→ Document section
I recently bought a Aorus X570 Master system and installed Arch Linux on it.

Everything seems to be working famously except for the integrated audio.

It’s detected by Pulse, but when I play audio through it I simply get no sound through my speakers. Or at least that’s what I thought at first, but as I turned my volume to 150% on my PC and cranked my speakers to absolute max I can now actually barely hear the audio coming through my speakers.

Note, this is audio levels that would usually destroy the speakers.

If I boot my PC into Windows, the speakers work fine.

Any ideas?

(I noticed the audio device is handled by snd_hda_intel which sounds like… a conflict of interest? :stuck_out_tongue: Is perhaps the issue that I need a different driver?)


Output of uname -a:

Linux aura 5.5.3-arch1-1 #1 SMP PREEMPT Tue, 11 Feb 2020 15:35:41 +0000 x86_64 GNU/Linux

Output of lspci -nn -vvv:

...

10:00.4 Audio device [0403]: Advanced Micro Devices, Inc. [AMD] Starship/Matisse HD Audio Controller [1022:1487]
        Subsystem: Gigabyte Technology Co., Ltd Starship/Matisse HD Audio Controller [1458:a0cd]
        Control: I/O- Mem+ BusMaster+ SpecCycle- MemWINV- VGASnoop- ParErr- Stepping- SERR- FastB2B- DisINTx+
        Status: Cap+ 66MHz- UDF- FastB2B- ParErr- DEVSEL=fast >TAbort- <TAbort- SERR- 
        Capabilities: [50] Power Management version 3
                Flags: PMEClk- DSI- D1- D2- AuxCurrent=0mA PME(D0+,D1-,D2-,D3hot+,D3cold+)
                Status: D0 NoSoftRst+ PME-Enable- DSel=0 DScale=0 PME-
        Capabilities: [64] Express (v2) Endpoint, MSI 00
                DevCap: MaxPayload 256 bytes, PhantFunc 0, Latency L0s <4us, L1 unlimited
                        ExtTag+ AttnBtn- AttnInd- PwrInd- RBE+ FLReset+ SlotPowerLimit 0.000W
                DevCtl: CorrErr- NonFatalErr- FatalErr- UnsupReq-
                        RlxdOrd+ ExtTag+ PhantFunc- AuxPwr- NoSnoop+ FLReset-
                        MaxPayload 256 bytes, MaxReadReq 512 bytes
                DevSta: CorrErr+ NonFatalErr- FatalErr- UnsupReq+ AuxPwr- TransPend-
                LnkCap: Port #0, Speed 16GT/s, Width x16, ASPM L0s L1, Exit Latency L0s <64ns, L1 <1us
                        ClockPM- Surprise- LLActRep- BwNot- ASPMOptComp+
                LnkCtl: ASPM Disabled; RCB 64 bytes Disabled- CommClk+
                        ExtSynch- ClockPM- AutWidDis- BWInt- AutBWInt-
                LnkSta: Speed 16GT/s (ok), Width x16 (ok)

→ Material provided
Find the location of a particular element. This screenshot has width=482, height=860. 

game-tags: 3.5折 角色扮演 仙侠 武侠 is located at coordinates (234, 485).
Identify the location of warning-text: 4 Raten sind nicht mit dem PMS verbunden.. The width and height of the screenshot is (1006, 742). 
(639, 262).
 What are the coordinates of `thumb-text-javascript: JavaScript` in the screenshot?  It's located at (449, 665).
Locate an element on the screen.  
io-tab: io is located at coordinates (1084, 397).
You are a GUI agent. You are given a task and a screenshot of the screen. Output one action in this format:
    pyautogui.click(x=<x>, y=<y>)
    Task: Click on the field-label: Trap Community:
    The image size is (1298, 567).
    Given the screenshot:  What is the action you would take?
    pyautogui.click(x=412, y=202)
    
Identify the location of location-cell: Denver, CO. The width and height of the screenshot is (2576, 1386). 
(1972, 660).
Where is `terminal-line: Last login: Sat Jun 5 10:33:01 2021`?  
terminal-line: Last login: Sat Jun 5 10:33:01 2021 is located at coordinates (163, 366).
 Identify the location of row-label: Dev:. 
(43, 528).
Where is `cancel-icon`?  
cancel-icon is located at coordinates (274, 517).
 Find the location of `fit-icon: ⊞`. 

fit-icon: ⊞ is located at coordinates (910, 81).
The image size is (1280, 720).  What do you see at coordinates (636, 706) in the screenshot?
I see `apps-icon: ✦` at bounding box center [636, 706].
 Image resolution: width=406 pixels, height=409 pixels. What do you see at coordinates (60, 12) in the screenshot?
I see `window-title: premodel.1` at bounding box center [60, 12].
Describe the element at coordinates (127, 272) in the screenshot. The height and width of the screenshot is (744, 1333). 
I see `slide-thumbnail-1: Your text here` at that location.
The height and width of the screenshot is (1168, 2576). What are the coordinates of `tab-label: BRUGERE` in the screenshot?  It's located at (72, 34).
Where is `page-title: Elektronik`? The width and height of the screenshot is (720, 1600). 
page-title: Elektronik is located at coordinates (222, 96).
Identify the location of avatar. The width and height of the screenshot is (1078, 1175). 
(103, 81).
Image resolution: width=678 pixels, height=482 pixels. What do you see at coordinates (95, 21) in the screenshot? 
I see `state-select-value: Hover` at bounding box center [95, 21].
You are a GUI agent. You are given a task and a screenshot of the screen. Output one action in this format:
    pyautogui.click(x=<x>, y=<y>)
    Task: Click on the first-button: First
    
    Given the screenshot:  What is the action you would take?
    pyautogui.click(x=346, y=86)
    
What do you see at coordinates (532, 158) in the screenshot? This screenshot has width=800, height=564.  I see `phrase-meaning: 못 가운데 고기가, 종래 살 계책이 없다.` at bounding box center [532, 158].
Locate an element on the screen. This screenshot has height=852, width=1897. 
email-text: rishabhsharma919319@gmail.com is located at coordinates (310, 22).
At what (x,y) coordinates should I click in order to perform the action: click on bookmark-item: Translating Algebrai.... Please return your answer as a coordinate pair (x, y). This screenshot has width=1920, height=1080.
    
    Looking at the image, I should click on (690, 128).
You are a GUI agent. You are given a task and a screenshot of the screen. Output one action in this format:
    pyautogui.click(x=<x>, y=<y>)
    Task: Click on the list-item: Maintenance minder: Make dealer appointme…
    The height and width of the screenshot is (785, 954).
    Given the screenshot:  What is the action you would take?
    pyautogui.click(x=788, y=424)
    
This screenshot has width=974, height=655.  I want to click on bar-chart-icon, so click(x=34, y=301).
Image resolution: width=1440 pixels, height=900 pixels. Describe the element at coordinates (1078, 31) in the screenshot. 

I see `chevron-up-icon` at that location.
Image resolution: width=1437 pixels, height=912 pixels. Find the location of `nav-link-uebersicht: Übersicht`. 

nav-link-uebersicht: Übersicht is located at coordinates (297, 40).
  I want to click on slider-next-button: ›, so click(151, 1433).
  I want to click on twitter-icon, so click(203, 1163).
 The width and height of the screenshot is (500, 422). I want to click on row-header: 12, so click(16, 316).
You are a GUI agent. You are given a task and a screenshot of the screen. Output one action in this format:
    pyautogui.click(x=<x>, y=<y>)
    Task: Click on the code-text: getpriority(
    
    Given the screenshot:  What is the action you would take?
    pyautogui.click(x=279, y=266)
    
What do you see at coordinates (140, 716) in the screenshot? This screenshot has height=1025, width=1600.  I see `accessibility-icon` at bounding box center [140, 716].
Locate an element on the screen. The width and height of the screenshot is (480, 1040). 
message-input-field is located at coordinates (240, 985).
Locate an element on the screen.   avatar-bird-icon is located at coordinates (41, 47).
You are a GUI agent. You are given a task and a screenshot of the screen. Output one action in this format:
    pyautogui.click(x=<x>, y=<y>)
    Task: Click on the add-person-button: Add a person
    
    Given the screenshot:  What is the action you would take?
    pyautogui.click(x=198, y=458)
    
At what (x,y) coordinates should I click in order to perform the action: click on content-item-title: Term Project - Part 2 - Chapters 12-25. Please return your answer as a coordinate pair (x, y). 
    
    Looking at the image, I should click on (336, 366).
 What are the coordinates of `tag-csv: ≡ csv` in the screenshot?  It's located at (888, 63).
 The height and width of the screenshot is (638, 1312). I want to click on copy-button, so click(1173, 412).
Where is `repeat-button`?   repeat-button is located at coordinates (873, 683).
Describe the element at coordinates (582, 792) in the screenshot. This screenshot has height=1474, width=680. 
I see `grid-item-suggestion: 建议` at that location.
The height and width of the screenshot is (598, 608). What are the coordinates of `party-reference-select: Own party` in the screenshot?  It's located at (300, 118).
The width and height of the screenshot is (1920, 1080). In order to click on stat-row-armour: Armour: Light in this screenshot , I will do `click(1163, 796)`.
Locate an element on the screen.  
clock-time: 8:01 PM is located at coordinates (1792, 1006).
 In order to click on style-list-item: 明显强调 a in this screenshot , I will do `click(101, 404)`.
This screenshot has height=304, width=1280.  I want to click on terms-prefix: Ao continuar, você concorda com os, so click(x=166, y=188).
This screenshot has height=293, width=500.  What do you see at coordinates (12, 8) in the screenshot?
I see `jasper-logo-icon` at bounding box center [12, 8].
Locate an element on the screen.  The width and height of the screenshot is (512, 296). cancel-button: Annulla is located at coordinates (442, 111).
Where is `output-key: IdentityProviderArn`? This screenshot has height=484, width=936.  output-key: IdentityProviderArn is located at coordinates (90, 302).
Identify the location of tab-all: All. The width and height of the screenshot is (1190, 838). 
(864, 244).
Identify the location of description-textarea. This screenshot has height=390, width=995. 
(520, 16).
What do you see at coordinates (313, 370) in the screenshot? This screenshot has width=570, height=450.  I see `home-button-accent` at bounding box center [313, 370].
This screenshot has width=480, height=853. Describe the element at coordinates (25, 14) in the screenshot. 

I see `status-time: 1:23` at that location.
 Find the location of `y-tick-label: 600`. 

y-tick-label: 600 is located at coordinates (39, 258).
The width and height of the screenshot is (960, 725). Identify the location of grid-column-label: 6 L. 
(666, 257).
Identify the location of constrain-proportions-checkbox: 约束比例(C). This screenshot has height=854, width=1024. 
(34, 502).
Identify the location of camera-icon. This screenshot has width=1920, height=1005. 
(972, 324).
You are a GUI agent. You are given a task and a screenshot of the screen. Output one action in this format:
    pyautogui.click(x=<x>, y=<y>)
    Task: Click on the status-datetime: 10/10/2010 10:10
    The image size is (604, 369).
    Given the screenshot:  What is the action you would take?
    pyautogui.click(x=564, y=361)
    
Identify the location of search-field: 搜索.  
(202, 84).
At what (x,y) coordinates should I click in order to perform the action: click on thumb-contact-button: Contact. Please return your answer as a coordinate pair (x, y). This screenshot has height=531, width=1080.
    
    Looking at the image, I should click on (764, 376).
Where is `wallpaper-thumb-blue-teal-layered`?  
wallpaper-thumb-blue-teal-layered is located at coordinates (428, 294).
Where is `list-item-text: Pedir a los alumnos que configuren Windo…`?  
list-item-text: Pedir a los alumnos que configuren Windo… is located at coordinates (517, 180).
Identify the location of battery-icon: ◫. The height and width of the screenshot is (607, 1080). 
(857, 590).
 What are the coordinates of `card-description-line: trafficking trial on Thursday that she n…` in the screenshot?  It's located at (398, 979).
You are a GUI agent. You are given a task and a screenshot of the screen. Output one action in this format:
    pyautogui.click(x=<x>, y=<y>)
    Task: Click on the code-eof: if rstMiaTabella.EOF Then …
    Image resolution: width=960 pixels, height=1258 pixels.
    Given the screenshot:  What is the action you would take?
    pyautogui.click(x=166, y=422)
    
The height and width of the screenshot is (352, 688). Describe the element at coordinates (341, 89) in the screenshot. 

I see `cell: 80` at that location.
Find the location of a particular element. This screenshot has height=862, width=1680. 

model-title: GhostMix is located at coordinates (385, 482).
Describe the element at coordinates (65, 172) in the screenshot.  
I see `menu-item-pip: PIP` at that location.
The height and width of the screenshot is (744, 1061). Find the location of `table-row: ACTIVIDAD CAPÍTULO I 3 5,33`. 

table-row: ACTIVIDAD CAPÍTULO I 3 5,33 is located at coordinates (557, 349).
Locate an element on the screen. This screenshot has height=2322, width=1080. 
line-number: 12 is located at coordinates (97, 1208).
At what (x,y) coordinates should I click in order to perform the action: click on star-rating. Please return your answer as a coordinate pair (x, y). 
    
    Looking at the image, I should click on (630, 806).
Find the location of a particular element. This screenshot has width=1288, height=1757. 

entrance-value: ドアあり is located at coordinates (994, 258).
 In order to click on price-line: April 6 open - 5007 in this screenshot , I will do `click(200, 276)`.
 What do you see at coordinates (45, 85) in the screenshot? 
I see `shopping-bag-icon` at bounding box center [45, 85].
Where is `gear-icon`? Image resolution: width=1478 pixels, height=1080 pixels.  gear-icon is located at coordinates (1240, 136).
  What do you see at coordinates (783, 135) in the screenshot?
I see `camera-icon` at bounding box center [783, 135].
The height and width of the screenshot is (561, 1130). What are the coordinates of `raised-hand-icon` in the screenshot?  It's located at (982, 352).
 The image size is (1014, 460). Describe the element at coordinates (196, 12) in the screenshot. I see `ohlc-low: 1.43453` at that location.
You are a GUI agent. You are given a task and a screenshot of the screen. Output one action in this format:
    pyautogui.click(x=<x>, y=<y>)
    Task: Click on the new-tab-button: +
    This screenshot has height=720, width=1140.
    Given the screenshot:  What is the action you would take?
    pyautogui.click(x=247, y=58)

→ List of tasks
A) Answer these about the audio troubleshooting post:
(i) Which Linux distribution was installed on the system?
(ii) What kernel version does the uname -a output show?
(iii) Which driver does the post say handles the audio device?
B) In the audio troubleshooting post, list every field label that appears under "Capabilities: [64] Express (v2) Endpoint, MSI 00".
None of the items are needed for this work.

→ Task results
A)
(i) Arch Linux
(ii) 5.5.3-arch1-1
(iii) snd_hda_intel

B) DevCap, DevCtl, DevSta, LnkCap, LnkCtl, LnkSta